Start of Material provided

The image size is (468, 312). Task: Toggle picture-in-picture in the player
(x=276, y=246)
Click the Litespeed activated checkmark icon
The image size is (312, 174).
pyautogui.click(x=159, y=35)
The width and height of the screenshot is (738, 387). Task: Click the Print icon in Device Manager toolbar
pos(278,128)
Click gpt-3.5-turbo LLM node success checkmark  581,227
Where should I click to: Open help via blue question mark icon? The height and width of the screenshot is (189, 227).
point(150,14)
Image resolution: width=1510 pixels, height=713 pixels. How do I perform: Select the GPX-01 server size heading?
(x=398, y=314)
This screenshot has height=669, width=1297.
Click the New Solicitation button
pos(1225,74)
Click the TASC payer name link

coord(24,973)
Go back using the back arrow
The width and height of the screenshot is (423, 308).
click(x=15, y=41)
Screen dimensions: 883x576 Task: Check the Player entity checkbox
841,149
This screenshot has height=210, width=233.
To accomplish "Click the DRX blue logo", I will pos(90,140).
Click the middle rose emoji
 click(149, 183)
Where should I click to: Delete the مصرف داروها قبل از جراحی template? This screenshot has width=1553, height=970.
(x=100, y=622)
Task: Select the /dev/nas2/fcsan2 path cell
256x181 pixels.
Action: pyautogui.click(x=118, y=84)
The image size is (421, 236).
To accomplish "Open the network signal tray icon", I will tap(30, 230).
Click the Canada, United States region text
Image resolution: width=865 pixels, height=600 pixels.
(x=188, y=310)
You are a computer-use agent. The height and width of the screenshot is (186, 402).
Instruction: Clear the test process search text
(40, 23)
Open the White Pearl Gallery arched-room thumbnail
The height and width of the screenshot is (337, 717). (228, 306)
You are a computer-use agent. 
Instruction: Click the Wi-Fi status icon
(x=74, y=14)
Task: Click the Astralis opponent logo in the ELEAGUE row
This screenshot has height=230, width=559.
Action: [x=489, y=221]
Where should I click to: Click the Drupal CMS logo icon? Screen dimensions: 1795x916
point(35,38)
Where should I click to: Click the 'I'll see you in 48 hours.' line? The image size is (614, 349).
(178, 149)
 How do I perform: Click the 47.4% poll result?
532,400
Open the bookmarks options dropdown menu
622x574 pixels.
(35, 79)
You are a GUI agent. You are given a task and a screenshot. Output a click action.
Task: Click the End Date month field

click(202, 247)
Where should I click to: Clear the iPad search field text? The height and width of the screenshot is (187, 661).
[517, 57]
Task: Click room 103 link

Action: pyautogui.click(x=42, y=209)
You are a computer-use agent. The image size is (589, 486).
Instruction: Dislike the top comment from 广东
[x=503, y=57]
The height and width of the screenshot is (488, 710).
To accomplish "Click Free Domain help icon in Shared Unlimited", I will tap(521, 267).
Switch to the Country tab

End of Material provided

» Work task
One number only, please: the count of lines in the data that hold the word "agent".

» Written response
4